DATA SECTION:
+ + + +

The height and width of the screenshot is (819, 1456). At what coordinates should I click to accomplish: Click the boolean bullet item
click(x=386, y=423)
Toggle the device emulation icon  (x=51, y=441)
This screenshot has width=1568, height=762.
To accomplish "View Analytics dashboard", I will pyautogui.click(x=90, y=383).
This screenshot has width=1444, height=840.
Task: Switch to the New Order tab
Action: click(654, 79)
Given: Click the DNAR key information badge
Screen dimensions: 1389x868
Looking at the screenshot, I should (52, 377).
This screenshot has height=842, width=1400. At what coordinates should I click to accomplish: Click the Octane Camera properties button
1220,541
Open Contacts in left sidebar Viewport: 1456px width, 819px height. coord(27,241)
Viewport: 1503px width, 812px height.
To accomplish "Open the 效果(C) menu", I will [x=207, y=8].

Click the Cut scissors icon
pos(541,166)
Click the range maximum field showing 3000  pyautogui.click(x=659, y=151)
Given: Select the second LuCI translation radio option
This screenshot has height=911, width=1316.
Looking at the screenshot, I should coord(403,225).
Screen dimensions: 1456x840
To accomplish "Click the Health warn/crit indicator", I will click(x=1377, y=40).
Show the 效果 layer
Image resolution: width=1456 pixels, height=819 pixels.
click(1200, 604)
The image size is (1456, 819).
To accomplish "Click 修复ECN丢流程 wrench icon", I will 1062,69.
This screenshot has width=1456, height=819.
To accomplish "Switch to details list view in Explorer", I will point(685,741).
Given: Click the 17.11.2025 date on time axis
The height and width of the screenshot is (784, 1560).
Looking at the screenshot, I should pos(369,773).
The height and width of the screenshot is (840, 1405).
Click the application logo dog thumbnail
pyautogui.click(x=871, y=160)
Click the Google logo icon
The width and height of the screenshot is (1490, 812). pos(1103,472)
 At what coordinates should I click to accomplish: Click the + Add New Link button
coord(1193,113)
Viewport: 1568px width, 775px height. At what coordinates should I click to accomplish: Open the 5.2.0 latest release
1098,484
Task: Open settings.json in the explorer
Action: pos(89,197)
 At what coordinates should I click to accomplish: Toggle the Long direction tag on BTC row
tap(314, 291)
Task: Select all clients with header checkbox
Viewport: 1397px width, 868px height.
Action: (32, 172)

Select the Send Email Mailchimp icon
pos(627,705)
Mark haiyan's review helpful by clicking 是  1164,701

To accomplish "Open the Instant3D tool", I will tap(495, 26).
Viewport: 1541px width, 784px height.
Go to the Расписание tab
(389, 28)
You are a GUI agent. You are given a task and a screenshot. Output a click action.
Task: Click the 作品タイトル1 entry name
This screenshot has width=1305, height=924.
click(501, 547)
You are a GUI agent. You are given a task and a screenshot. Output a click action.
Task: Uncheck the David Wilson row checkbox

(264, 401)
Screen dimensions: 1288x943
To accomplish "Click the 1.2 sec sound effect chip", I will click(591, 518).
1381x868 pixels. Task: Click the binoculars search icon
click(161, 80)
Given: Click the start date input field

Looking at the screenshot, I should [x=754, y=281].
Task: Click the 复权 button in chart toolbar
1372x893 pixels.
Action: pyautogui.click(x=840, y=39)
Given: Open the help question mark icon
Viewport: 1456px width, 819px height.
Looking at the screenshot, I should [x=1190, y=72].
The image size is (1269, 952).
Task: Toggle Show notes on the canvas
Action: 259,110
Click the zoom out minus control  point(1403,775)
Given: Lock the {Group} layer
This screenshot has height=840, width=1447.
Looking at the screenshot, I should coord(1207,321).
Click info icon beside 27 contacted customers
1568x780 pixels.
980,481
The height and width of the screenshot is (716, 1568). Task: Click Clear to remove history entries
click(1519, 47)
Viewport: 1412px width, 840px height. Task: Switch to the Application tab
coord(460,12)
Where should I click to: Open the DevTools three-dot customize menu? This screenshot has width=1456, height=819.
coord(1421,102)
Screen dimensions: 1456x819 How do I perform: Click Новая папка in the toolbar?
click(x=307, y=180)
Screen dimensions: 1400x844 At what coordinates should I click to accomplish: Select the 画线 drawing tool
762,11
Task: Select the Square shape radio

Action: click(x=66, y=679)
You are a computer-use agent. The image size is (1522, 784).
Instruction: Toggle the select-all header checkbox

+ + + +

WORK REQUIRED:
Wherever the line holding "At what coordinates should I click to accomplish: Click the +" falls in the entries above, copy exactly from it through the line holding "Mark haiyan's review", inclusive, and add nothing.

SOLUTION TO THIS EXERCISE:
 At what coordinates should I click to accomplish: Click the + Add New Link button
coord(1193,113)
Viewport: 1568px width, 775px height. At what coordinates should I click to accomplish: Open the 5.2.0 latest release
1098,484
Task: Open settings.json in the explorer
Action: pos(89,197)
 At what coordinates should I click to accomplish: Toggle the Long direction tag on BTC row
tap(314, 291)
Task: Select all clients with header checkbox
Viewport: 1397px width, 868px height.
Action: (32, 172)

Select the Send Email Mailchimp icon
pos(627,705)
Mark haiyan's review helpful by clicking 是  1164,701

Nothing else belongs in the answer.